DATA FOR THE TASK -

•••••

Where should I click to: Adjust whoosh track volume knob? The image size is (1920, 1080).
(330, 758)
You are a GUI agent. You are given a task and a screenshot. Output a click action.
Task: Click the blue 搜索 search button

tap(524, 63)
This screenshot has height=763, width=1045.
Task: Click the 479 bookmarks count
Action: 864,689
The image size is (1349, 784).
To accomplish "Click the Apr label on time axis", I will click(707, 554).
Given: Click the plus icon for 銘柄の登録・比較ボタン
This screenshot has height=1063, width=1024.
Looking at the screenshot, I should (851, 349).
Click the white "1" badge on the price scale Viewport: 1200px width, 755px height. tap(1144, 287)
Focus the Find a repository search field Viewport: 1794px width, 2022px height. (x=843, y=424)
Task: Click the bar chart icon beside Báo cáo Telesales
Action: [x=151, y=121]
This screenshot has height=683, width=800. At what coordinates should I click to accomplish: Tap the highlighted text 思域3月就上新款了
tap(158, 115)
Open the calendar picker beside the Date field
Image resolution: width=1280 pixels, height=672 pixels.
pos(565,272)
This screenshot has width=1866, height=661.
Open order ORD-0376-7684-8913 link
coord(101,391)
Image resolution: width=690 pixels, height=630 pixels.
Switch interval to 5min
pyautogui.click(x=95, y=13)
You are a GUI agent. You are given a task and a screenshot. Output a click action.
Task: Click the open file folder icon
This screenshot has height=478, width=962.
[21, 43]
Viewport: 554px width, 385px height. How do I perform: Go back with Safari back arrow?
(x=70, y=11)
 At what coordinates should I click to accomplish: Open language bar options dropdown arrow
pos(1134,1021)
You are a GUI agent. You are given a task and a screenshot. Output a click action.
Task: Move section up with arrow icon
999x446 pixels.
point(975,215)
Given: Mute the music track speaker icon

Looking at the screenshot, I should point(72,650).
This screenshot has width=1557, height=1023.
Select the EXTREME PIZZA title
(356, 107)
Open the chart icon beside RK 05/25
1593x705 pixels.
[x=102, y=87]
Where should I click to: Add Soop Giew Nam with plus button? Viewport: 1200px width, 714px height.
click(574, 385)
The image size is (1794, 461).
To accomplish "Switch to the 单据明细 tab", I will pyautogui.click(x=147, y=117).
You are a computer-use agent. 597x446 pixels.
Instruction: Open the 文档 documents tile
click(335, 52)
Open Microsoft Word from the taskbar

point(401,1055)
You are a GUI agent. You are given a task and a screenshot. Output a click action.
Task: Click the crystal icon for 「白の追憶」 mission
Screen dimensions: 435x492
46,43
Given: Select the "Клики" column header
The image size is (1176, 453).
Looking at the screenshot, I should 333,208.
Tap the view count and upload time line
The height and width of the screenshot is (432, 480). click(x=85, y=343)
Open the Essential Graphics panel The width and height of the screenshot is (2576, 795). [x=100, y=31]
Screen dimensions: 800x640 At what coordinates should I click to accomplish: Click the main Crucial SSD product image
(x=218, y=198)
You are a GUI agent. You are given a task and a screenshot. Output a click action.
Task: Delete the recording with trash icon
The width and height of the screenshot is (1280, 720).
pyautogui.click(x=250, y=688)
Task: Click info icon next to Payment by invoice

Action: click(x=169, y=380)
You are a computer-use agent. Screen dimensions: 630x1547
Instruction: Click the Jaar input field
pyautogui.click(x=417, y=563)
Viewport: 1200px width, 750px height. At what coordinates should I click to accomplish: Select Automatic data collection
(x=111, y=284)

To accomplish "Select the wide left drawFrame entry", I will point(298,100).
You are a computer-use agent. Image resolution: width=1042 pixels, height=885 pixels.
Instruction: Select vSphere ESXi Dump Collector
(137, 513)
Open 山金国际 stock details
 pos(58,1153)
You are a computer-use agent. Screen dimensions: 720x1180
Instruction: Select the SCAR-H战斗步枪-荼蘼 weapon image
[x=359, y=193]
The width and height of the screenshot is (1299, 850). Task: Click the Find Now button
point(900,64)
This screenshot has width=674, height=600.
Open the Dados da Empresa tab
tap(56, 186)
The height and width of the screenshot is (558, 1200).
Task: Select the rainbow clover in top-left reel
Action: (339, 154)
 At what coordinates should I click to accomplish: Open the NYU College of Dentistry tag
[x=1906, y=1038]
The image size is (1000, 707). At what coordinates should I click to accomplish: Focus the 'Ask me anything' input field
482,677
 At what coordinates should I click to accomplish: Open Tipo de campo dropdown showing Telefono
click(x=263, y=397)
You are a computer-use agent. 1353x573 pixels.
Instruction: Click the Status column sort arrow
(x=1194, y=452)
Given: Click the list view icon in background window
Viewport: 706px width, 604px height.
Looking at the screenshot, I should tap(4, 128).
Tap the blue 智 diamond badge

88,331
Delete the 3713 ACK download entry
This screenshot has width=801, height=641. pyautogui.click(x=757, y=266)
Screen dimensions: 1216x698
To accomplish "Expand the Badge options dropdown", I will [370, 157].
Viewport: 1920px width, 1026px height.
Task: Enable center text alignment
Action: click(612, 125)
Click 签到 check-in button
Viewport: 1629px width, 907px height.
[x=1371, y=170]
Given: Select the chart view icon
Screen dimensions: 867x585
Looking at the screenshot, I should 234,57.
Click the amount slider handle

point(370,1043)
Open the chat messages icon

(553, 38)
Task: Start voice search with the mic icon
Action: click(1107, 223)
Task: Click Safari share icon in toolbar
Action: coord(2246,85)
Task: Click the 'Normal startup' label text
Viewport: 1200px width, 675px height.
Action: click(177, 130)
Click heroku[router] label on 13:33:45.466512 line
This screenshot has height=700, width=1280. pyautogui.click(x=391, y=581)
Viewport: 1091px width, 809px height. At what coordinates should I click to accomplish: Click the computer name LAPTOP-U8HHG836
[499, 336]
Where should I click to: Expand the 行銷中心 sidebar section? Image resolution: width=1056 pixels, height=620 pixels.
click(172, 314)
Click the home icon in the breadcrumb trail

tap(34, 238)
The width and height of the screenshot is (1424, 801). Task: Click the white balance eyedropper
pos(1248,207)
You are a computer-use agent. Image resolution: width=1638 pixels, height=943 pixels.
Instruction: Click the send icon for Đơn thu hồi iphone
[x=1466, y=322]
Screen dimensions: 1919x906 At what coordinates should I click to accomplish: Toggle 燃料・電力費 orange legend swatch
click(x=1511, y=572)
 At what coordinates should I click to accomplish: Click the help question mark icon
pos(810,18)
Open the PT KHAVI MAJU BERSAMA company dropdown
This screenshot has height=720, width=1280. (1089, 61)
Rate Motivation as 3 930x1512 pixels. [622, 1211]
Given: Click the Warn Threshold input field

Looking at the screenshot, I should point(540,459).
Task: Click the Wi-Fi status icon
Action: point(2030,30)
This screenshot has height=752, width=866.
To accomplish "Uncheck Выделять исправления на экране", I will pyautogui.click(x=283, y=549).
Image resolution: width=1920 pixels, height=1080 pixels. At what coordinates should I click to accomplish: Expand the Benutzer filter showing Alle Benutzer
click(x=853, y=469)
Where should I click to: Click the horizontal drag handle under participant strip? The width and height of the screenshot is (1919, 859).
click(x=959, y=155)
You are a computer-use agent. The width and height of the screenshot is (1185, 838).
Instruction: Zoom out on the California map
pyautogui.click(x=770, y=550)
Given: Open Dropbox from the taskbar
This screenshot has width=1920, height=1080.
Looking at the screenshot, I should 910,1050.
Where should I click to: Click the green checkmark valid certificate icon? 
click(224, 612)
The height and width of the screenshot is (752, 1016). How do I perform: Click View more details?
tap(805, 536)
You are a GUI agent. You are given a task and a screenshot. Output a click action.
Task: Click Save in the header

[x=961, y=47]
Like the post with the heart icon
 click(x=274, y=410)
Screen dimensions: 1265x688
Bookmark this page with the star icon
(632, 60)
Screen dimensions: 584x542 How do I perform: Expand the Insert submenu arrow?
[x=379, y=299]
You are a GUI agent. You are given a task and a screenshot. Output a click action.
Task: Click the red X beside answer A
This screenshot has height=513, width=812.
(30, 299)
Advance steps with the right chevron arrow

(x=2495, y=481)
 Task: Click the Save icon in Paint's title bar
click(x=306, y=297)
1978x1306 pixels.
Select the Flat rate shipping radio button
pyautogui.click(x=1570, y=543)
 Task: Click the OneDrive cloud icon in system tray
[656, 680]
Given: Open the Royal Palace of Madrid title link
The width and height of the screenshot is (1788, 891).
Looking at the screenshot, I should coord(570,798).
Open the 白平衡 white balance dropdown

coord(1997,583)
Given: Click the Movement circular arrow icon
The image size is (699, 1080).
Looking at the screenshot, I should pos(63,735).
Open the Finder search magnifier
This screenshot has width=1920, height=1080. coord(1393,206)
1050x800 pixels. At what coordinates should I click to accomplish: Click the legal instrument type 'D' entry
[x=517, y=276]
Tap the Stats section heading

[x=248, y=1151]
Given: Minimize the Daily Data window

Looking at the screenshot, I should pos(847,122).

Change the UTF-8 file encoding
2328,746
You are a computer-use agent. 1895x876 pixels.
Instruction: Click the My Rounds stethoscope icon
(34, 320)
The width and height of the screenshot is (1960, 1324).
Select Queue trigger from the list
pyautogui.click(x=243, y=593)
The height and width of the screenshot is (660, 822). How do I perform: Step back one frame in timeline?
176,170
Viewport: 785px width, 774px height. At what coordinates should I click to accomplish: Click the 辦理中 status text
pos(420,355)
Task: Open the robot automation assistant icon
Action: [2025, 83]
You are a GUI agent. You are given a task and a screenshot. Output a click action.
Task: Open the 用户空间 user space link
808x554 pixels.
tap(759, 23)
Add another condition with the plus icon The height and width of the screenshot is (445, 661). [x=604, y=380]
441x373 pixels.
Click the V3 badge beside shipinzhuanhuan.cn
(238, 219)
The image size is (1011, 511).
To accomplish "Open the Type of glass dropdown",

•••••

WHAT YOU SHOULD DO - Show each line of the entries above that contains the string "input". Case counts.

IN RESPONSE -
Instruction: Click the Jaar input field
The image size is (1000, 707). At what coordinates should I click to accomplish: Focus the 'Ask me anything' input field
Given: Click the Warn Threshold input field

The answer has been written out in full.